EU spotlight on Greek woes
ATHENS: There is a sense in Athens of a key moment arriving over its debt crisis. The Greek Prime Minister, George Papandreou, is trying to meet the leaders of all the main political parties. There is an expectation that he'll talk to the Greek people, possibly as early as tonight.
This would be a moment watched not just by the markets but by the other users of the euro. This is the most testing phase in the currency's history.
He is expected to outline what austerity measures will be needed to restore international confidence in Greece's ability to pay off its debts and reduce its deficit.
Tomorrow the European Union will give its view on how the deficit should be tackled and how quickly. Politically it would be wise for the Greek PM to talk to the Greek people first, before Brussels delivers its verdict. There is already widespread resentment that international institutions and markets are suspected of dictating the tough medicine of budget cuts.
This is a delicate balancing act for the Greek government. On the one hand it has to convince sceptical markets that it is serious about paring down the deficit; on the other hand, public sector unions are planning strikes next week to oppose any cuts. Doctors, nurses, teachers, civil servants and metal and textile workers are preparing to walk out. Even the tax collectors may strike.

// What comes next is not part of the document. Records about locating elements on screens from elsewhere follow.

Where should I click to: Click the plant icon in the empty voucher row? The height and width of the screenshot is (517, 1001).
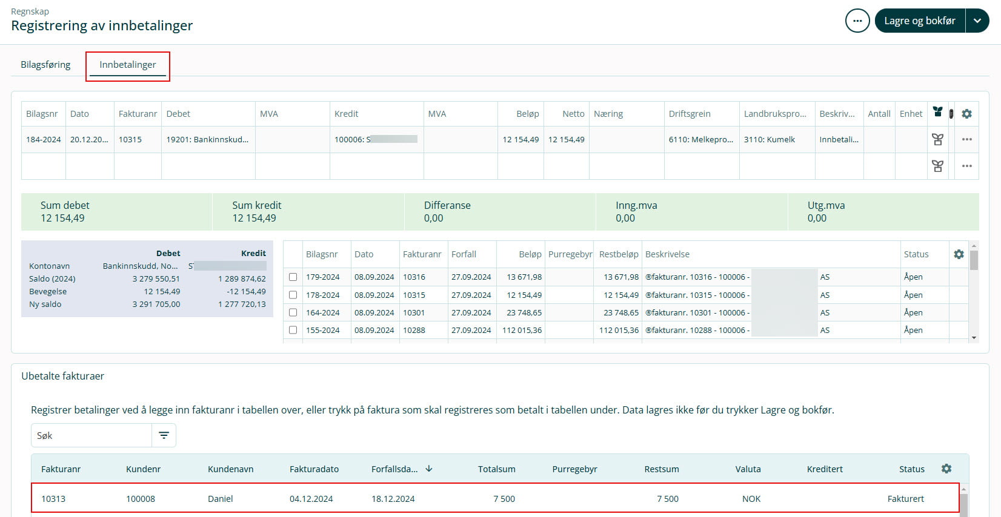pos(937,166)
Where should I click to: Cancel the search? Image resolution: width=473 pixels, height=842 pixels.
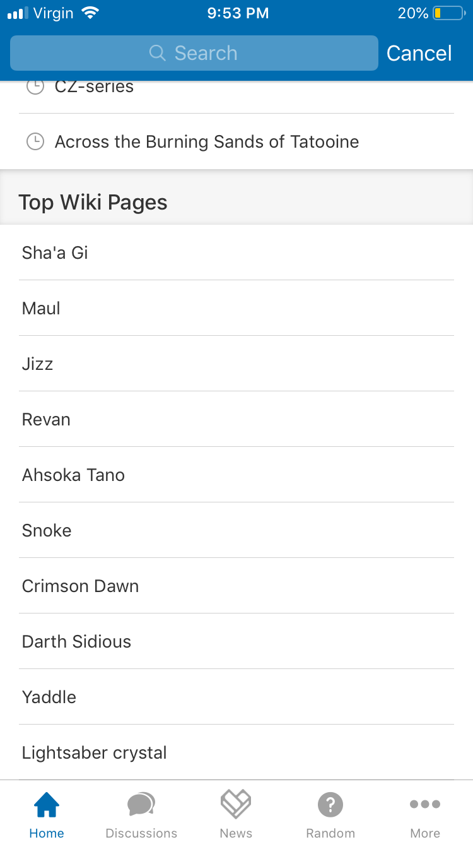[419, 53]
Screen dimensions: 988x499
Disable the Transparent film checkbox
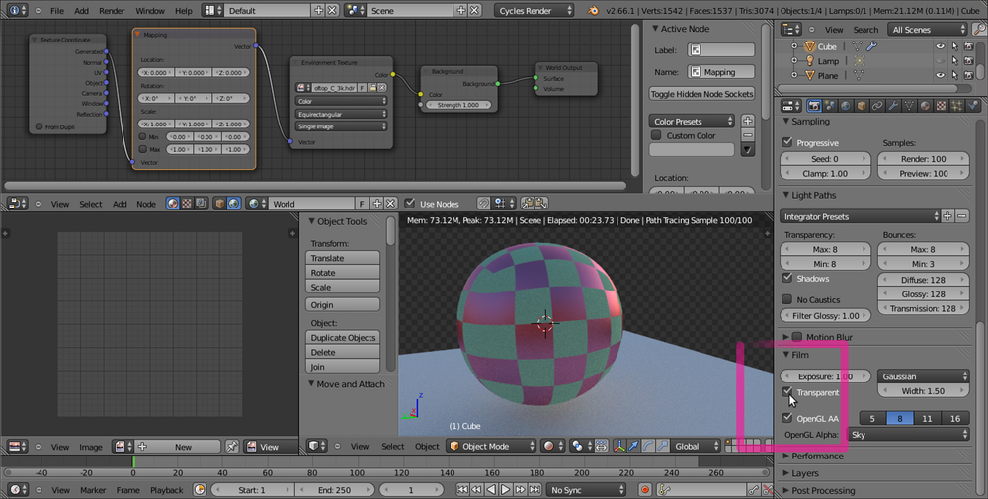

Today I travelled on a bus with a young doctor, Costa Katarachias. He was going to his hospital to drum up support for a strike. After tax he earns only three euros an hour and will resist any cuts. He does not accept that ordinary workers should pay a price for what was done by previous goverments and, in his view, by international bankers. When I mentioned the euro and the fact that Greece had to live by the currency's rules, he said Greece should leave the euro. It is not an uncommon view here.
For the prime minister, then, austerity will be a hard sell. Many on the left will fight cuts and wage freezes. I met today Vaso Mamali, a leather worker. The shoe factory where she works cannot pay the wages. She, too, resented any pressure from outside Greece. Her bitterness was directed at the European Union. "The EU," she said, "didn't turn out to be the paradise it was supposed to be". In her view there was "too much direction from Brussels".
The key test will be this: will the markets stop testing Greece after the EU has announced its plans, or will the turbulence of recent weeks continue?
And the traders will be watching to see whether the Greek goverment can persuade its people that there is no alternative to cutting wages and trimming government spending. To a great extent this may be decided on the streets of the Greek capital.